What little shelter the close-spaced shanties offered soon gave way to uneven ground, a slight rise where rivulets carved their way around rocks and rushed over sodden grass. Buffeted by chill gusts, Kei and I picked our way up the slope, dodging ankle-twisting crevasses and pieces of sharp, rusted debris. When we reached the top, Kei withdrew a small circular device from his vest and depressed its center. The air shimmered through the downpour as the ship’s cloaking shields disintegrated.

When he said he had a ship, I’d been expecting a freighter or an older zephyr-chaser. Something fast and easy to maneuver in tight spaces. Something inconspicuous.

So much for that.

Mottled grey panels, many of them patch welded and studded with dents, covered the ship’s extensive body, from its round-nosed tip to its twin tail fins. Its wings, down-folded to provide extra stability when its ski-like skidders were in use, added to its hunched appearance, making it look like a one-eyed buzzard. Stunned into silence, I stood in the rain, open-mouthed.

“It’s a Silver Serpent,” Kei said, brimming with pride. “Best Recon vessel ever made!”

Not in this century. The thing had to be older than both our ages combined. So old, no Shinu worth their clan ink would ever think of hijacking the thing. My heart sank at the thought. So much for Plan A.

“We can go anywhere in her without detection: air, land, even underwater!” He turned to me. “What do you think?”

“I think I should’ve shot you when I had the chance.”

Kei patted one of the wing panels, laughing. “Don’t let her looks fool you, Renata, she’s very sturdy. I should know; I refurbished her myself.”


“Still think I’m a lickspittle?
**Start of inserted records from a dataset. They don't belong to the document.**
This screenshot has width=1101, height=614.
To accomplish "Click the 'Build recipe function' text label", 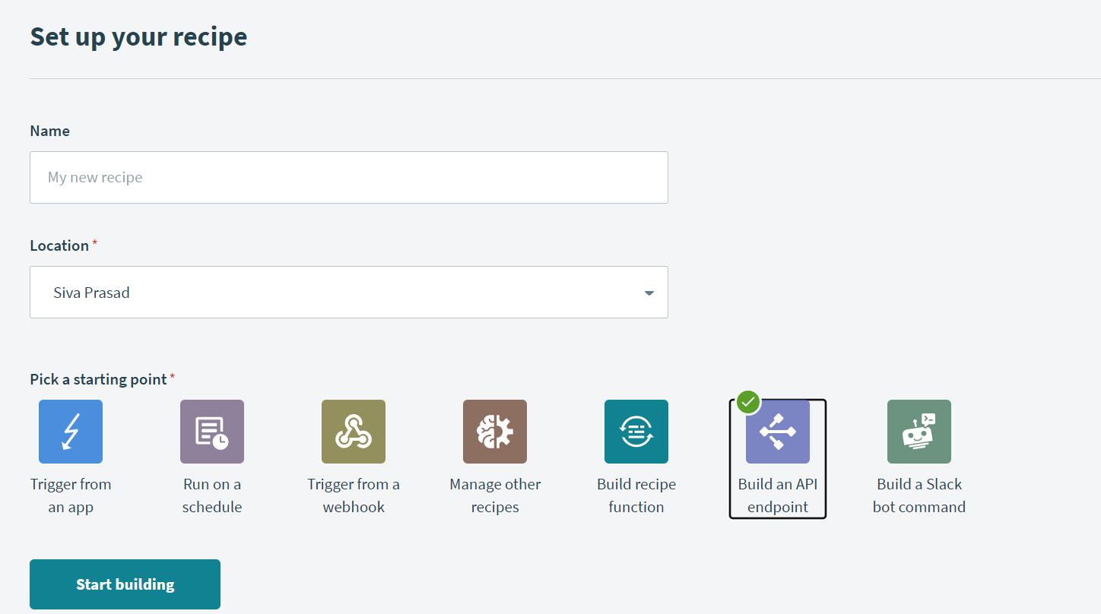I will [x=636, y=495].
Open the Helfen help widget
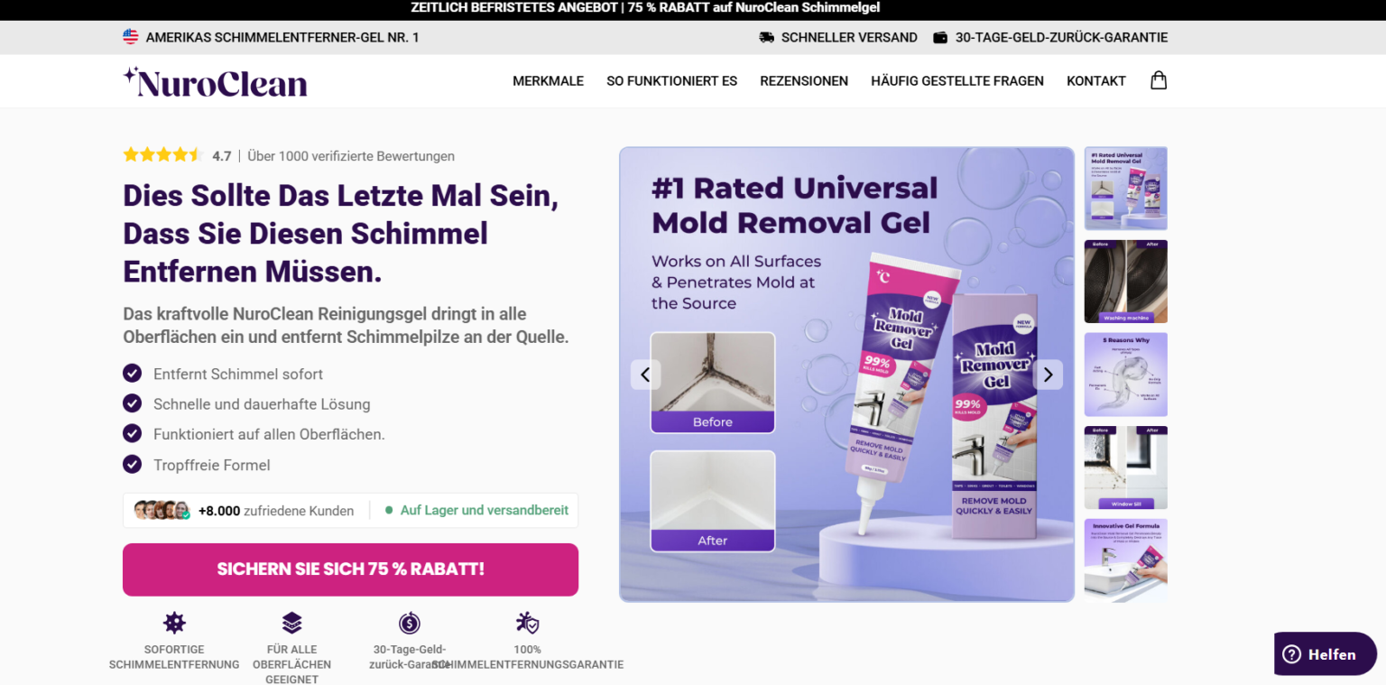Image resolution: width=1386 pixels, height=685 pixels. point(1326,654)
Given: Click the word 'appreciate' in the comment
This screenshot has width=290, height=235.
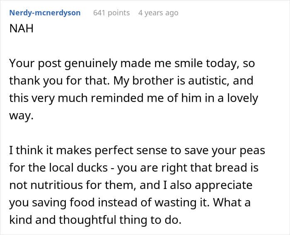Looking at the screenshot, I should click(x=224, y=185).

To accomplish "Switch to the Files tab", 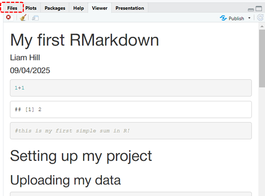I will 12,8.
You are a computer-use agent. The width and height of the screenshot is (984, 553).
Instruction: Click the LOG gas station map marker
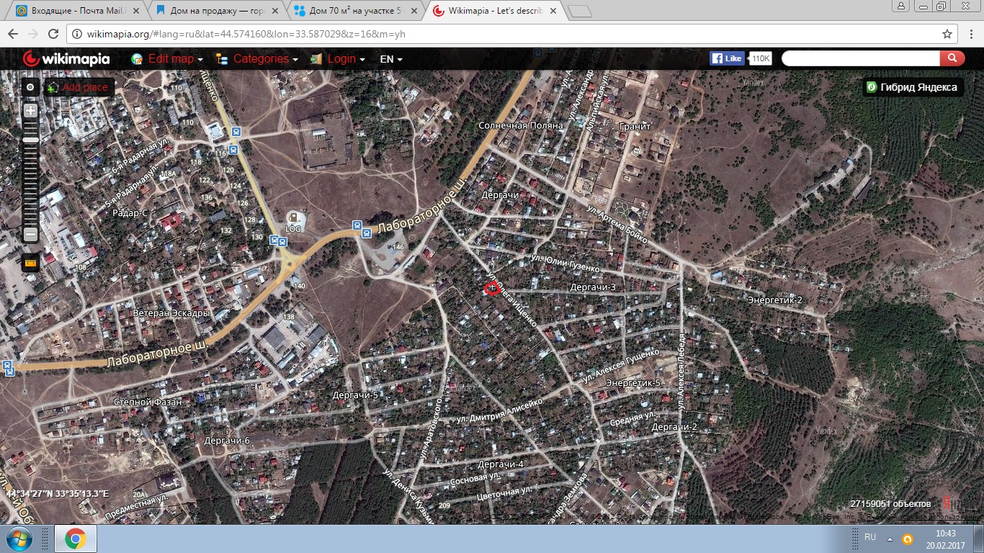(x=293, y=218)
Come on, let’s get inside before we drown.” He ducked beneath the wing.

Resigned to my current fate, I followed, taking careful note of his hands when he opened a hidden compartment on the side of the ship. Their soft unblemished skin did not assure me in the least. Refurbished? Who was he trying to kid?

Part of the panel lowered, revealing a ramp and releasing an eye-watering pong, a stench reminiscent of the foul vapor from the detainment cell.

We rode the ramp in silence, rising from the ship’s dark cargo bay to a large common area. Mismatched and frayed, blue and green sectional pieces crowded around a low table. Beyond them, the pine-paneled cabinet doors lining one wall had popped open, revealing recessed sinks, smaller sets of stacked drawers, and magnifying lights on metal extension arms. Taller numbered cabinets divided the spaces into separate workstations. I counted four before the shadows swallowed them.

“What kind of recon will we be doing from those?” I pointed to a workstation.

Instead of answering, he led me to a set of escalating stairs. Set at the far end of the ship, they cascaded up to the main level. Recessed ceiling lights casting dim pools on the scuffed tile floor reminded me of the detainment center. The bleary grey through an oval-shaped skylight further underscored the gloom. I shuddered.

“Your room’s down there on the right. I’ve laid out some fresh clothes for you,” Kei said, indicating one of two archways. One stretched down a long corridor while I assumed the other led to the bridge.

“While you’re settling in, I’m going to get us off this rock pile. My coordinates will take us to an abandoned paralaunch on Motosu’s southwestern shore.”

“Isn’t that opposite the forest?” I balked. Why not head to the old fort or Lake Sai? Both are closer.” Closer, yes, and riddled with caves where I could disappear in a heartbeat.

“Because they’re closer.” Kei shot me a knowing look, then handed over my pack. “Now, off you go. We’ll talk more over dinner.”

He darted through the other archway before I could argue. Not long after, I heard the whine of the engines and a groan as heavy wings unfolded, preparing for take-off.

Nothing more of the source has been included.